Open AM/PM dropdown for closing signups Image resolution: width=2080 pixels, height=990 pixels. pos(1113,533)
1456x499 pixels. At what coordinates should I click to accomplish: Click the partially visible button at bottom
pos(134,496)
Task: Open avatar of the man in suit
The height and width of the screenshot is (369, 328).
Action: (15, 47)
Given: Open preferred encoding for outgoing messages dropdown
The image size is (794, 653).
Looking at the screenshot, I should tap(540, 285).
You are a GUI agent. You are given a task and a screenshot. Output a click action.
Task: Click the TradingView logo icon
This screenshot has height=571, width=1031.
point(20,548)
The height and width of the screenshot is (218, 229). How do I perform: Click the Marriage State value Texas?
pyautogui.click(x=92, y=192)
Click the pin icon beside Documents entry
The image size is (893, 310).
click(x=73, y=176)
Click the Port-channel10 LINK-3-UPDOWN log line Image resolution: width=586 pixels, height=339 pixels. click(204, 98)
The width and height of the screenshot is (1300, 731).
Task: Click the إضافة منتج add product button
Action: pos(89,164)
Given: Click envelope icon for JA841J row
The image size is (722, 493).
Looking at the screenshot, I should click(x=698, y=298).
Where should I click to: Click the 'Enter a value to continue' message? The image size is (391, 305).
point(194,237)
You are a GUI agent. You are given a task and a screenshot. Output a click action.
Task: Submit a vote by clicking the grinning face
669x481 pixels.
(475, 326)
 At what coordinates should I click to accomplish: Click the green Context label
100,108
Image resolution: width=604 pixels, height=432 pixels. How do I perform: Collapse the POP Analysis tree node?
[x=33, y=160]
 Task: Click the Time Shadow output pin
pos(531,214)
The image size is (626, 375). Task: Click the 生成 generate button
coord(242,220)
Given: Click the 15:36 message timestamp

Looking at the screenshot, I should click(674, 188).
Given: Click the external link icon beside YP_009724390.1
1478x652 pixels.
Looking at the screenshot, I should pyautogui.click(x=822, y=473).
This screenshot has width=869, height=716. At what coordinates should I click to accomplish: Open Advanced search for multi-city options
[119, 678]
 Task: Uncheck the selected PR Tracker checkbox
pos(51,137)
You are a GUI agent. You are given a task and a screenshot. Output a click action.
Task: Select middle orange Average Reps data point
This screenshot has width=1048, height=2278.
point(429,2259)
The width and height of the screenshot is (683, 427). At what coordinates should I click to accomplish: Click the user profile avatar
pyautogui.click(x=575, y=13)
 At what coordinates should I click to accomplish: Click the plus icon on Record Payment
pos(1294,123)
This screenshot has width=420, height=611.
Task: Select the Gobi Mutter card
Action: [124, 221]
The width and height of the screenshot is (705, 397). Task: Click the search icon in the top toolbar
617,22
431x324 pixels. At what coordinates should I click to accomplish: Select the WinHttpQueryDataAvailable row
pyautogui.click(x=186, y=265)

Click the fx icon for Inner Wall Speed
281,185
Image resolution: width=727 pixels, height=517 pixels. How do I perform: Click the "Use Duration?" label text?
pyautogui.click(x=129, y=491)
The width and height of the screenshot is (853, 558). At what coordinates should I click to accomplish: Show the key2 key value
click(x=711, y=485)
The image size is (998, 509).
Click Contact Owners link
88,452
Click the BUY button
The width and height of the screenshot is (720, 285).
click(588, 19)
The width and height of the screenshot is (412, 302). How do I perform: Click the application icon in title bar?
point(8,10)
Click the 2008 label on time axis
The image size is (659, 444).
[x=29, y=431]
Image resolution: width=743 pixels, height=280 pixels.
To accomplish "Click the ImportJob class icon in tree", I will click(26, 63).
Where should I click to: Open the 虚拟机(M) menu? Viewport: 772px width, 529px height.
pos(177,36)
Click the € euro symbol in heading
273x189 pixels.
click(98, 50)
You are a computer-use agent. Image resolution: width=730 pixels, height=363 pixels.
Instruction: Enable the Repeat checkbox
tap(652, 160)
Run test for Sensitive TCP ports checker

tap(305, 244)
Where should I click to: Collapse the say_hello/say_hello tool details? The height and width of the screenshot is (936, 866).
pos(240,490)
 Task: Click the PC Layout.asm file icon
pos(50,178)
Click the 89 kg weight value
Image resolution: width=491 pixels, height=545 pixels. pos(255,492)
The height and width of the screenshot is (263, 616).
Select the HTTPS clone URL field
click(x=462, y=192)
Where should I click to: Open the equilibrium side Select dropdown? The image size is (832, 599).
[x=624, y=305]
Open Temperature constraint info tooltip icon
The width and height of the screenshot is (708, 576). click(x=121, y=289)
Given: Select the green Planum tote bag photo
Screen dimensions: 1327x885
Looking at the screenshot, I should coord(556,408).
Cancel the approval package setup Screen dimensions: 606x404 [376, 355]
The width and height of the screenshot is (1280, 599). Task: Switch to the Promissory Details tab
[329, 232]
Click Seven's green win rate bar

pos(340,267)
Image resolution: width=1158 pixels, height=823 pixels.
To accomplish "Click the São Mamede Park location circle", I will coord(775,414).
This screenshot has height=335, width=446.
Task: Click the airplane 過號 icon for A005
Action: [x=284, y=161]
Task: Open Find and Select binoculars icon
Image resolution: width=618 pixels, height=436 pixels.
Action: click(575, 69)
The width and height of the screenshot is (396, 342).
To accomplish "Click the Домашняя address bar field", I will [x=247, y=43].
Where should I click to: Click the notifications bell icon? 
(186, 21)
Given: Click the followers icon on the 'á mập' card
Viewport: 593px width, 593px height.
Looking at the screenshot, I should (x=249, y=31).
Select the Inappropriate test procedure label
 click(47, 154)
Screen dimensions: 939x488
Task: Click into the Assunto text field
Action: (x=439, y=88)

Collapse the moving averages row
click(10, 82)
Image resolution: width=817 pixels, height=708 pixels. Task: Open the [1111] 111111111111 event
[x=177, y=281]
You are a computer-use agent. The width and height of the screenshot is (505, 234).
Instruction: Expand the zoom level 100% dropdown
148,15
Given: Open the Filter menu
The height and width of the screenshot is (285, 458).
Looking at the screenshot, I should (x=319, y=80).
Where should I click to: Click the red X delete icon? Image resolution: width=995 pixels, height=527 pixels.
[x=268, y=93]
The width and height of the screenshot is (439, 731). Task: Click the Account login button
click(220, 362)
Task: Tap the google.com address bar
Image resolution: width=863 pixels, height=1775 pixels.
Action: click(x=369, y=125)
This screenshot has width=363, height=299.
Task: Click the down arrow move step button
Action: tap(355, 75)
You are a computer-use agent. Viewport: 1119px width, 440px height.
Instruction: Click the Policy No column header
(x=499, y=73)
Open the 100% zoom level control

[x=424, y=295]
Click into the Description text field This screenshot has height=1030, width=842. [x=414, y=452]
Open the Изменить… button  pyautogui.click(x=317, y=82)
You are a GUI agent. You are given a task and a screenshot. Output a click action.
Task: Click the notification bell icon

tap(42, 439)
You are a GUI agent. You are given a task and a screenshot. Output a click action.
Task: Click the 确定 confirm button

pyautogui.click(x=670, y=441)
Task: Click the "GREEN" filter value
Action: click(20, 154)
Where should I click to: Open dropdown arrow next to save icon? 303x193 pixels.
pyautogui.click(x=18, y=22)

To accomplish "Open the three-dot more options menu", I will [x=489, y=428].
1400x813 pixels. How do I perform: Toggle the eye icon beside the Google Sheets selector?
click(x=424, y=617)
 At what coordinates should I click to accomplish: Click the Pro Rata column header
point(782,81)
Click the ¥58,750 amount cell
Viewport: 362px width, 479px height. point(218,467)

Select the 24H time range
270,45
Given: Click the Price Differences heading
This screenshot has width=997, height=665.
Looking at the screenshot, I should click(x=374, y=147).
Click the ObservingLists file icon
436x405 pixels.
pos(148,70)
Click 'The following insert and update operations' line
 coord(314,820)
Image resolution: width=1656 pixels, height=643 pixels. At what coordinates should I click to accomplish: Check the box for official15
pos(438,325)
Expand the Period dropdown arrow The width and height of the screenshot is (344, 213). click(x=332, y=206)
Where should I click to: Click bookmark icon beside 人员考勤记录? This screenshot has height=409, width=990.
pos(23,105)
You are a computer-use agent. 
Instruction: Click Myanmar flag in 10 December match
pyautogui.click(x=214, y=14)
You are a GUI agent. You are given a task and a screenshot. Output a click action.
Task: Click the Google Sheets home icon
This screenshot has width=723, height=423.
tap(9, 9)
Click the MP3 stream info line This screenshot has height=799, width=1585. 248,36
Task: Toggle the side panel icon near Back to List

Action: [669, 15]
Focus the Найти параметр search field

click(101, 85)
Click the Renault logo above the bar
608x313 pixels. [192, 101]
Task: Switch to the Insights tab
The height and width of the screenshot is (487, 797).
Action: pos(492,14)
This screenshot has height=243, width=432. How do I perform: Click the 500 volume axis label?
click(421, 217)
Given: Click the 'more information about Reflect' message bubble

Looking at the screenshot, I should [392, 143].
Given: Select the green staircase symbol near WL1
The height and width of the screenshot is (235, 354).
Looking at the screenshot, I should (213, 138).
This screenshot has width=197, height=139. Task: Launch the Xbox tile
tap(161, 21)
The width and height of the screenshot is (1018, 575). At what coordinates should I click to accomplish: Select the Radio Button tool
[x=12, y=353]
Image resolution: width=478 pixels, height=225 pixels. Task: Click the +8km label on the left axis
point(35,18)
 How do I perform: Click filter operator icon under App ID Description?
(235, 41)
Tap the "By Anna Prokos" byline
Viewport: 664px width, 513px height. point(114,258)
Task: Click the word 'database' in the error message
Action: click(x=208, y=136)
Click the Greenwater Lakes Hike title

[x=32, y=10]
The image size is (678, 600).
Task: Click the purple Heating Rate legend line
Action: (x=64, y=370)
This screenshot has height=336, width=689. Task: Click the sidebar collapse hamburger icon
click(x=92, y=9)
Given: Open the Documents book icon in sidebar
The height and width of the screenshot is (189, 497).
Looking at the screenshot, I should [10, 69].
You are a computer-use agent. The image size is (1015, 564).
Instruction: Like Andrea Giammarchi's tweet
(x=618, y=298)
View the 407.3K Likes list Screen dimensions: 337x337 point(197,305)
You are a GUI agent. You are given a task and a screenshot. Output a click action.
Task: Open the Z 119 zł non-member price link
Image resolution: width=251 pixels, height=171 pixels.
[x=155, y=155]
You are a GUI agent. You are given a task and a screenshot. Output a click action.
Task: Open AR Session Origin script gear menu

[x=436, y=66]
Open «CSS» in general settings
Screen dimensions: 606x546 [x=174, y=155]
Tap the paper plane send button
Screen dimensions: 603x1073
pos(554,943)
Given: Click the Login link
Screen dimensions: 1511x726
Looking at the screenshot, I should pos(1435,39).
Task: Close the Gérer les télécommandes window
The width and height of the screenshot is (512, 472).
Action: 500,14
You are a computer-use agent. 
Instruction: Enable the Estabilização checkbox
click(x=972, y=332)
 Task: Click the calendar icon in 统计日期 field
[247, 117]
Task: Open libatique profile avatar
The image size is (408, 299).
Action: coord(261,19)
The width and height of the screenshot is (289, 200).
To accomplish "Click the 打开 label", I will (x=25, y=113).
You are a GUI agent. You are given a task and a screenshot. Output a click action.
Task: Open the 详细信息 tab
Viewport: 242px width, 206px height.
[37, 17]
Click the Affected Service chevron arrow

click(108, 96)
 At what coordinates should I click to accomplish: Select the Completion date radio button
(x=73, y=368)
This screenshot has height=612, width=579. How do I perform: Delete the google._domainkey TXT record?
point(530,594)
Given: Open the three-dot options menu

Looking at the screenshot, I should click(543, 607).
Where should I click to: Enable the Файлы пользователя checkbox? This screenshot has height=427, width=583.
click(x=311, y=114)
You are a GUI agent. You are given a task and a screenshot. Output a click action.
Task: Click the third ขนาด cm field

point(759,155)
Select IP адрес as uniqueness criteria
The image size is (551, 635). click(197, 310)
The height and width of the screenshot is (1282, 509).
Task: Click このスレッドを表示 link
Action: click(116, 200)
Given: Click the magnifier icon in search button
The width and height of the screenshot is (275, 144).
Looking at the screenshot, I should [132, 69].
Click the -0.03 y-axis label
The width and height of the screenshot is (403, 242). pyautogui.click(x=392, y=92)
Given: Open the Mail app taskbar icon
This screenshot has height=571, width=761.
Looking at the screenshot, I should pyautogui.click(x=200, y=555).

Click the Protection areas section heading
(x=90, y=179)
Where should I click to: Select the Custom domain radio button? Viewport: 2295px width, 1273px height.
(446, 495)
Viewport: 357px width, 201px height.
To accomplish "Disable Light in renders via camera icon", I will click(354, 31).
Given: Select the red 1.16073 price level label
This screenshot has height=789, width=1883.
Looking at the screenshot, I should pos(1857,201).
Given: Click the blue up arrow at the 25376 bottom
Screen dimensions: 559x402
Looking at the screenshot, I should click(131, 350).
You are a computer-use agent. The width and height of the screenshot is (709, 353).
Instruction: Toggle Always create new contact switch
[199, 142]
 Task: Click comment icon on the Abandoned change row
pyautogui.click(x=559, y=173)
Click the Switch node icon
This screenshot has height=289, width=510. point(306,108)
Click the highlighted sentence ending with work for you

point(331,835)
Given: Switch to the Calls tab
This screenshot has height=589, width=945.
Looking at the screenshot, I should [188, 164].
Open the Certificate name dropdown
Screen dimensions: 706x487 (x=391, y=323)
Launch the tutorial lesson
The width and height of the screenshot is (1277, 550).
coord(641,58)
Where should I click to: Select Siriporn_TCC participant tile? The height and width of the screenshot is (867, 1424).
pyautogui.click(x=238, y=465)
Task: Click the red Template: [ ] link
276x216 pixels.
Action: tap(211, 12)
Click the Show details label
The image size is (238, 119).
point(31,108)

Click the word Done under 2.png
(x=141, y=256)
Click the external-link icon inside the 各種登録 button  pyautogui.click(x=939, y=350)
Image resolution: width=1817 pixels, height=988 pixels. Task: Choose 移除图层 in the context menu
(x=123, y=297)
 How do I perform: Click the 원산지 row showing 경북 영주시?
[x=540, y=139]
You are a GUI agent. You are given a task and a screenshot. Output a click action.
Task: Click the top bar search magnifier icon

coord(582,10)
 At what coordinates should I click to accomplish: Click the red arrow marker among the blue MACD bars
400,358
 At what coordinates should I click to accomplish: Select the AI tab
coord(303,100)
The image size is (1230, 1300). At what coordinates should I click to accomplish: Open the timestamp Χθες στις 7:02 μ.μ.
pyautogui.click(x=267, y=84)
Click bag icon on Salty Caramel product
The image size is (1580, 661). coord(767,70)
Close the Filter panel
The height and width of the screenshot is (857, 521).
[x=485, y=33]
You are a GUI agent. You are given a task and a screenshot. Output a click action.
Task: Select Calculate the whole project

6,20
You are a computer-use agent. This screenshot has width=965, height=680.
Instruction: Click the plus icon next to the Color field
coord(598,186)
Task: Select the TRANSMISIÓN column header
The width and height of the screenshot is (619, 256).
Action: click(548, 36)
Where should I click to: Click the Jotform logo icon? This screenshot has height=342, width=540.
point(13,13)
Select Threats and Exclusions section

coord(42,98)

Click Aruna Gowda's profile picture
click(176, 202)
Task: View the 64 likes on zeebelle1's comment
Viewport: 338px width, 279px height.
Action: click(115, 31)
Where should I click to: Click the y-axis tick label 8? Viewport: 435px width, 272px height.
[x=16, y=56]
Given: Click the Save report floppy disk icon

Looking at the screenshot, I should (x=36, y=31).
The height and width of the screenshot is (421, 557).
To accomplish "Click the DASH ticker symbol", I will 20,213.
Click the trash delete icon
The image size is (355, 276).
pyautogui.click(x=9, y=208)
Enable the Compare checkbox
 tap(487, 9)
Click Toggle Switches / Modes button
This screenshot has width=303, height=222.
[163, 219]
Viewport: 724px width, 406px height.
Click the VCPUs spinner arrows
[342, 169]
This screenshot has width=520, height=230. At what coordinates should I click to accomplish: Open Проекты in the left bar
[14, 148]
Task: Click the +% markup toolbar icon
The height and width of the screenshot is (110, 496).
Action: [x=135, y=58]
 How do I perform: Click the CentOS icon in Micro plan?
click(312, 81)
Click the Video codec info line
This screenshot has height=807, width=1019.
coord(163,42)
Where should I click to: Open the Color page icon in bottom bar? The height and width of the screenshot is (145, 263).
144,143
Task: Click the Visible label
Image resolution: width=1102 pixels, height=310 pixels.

Exercise directions:
Identify each line in the entries with the word "external" and copy it.

Response to this exercise:
Given: Click the external link icon beside YP_009724390.1
Click the external-link icon inside the 各種登録 button  pyautogui.click(x=939, y=350)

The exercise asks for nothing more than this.